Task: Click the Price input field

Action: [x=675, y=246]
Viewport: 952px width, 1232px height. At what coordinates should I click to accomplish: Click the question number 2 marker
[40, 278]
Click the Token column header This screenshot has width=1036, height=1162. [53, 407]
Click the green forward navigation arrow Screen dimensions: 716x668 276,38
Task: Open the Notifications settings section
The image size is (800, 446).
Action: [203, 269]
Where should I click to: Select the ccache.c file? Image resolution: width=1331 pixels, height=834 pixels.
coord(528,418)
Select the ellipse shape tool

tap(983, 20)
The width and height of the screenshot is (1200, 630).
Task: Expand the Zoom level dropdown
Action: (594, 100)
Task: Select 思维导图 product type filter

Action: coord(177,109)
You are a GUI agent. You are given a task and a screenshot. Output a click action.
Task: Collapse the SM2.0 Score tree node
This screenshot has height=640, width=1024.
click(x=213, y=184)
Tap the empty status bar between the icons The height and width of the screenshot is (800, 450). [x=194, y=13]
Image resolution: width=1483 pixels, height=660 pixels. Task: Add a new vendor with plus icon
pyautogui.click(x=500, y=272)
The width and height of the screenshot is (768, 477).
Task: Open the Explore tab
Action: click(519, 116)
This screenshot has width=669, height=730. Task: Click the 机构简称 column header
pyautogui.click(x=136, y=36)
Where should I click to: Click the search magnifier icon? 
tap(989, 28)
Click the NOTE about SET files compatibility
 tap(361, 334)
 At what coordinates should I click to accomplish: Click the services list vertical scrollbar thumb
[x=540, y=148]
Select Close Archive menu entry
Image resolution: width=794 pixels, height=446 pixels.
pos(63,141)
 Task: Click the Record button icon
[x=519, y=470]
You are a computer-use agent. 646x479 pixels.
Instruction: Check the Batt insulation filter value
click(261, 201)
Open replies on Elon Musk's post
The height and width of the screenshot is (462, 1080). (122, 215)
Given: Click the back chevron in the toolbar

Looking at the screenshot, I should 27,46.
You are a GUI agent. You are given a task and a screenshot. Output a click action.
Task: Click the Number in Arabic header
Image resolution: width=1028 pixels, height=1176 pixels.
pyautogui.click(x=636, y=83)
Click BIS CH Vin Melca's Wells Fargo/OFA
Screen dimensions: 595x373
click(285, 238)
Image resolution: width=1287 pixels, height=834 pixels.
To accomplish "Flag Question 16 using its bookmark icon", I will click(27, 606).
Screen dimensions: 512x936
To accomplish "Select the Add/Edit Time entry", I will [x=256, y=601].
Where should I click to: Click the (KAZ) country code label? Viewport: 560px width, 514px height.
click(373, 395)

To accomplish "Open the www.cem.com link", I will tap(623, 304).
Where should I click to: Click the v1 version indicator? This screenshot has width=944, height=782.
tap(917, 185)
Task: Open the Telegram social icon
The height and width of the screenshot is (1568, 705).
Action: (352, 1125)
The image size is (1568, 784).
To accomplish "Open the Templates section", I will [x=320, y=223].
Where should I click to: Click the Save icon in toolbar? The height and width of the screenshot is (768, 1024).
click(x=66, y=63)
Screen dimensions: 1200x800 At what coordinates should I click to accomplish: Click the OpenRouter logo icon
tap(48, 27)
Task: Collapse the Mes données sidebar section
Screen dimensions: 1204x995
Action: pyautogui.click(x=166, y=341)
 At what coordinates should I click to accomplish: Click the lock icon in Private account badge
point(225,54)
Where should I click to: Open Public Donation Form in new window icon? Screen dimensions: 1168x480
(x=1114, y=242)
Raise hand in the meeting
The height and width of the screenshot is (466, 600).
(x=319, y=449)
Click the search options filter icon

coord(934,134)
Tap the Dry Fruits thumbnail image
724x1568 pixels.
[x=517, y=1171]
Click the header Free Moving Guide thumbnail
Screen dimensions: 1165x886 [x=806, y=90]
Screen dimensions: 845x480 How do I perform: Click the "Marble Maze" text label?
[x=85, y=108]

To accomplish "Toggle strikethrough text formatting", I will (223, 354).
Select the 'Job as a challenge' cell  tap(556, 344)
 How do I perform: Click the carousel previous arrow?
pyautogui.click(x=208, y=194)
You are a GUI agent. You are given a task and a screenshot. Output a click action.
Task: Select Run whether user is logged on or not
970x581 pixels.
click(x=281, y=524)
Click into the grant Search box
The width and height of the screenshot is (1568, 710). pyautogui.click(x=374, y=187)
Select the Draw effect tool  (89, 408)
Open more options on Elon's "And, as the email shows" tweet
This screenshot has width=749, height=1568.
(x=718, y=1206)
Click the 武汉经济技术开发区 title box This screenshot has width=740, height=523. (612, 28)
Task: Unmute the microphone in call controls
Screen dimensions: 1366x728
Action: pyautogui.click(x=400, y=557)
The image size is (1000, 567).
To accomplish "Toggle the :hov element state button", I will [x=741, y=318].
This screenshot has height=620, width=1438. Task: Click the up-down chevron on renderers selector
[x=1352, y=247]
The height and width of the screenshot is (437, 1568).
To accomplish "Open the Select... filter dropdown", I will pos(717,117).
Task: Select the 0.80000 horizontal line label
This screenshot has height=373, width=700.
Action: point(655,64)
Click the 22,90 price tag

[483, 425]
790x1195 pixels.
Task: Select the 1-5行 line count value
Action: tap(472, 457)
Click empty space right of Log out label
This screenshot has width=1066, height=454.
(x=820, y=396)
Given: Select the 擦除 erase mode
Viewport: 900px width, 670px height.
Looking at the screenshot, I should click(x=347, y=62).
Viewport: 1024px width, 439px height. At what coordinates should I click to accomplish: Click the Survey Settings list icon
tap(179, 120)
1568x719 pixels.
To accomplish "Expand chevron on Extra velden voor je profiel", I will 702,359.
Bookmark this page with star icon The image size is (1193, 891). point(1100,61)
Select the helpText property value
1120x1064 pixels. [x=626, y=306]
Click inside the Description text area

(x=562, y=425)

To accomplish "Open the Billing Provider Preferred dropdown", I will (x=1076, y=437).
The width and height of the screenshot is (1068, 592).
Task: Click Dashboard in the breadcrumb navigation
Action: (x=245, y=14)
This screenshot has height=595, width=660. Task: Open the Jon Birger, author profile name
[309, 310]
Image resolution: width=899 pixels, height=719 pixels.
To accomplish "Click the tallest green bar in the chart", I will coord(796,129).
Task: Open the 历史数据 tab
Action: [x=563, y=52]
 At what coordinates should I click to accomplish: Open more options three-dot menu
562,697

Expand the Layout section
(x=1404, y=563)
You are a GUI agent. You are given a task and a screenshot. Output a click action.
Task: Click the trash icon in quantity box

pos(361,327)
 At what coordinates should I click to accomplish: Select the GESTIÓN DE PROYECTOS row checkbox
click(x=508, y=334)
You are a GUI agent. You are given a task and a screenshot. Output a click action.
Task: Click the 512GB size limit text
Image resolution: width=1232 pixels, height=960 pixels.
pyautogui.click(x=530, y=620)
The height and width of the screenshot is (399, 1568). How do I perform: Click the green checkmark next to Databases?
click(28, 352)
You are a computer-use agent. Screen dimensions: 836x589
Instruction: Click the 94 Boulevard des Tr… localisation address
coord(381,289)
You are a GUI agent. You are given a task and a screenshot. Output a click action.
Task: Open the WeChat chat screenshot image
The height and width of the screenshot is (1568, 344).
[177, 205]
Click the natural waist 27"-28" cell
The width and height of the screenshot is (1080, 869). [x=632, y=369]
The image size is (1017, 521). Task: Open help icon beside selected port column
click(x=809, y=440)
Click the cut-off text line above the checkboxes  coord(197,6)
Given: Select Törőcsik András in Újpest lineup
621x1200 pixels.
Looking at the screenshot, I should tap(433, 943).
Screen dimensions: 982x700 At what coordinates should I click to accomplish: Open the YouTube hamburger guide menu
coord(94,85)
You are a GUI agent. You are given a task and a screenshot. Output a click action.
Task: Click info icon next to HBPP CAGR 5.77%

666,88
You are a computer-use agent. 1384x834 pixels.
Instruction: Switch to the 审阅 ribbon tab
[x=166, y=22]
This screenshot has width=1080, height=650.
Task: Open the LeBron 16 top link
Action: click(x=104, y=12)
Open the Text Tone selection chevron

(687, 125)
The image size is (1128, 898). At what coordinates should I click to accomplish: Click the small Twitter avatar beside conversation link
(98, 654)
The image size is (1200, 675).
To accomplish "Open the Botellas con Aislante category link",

----------

ASSIGNMENT: Take every line above that includes "Collapse" and list it.

REPLY:
Task: Collapse the SM2.0 Score tree node
Task: Collapse the Mes données sidebar section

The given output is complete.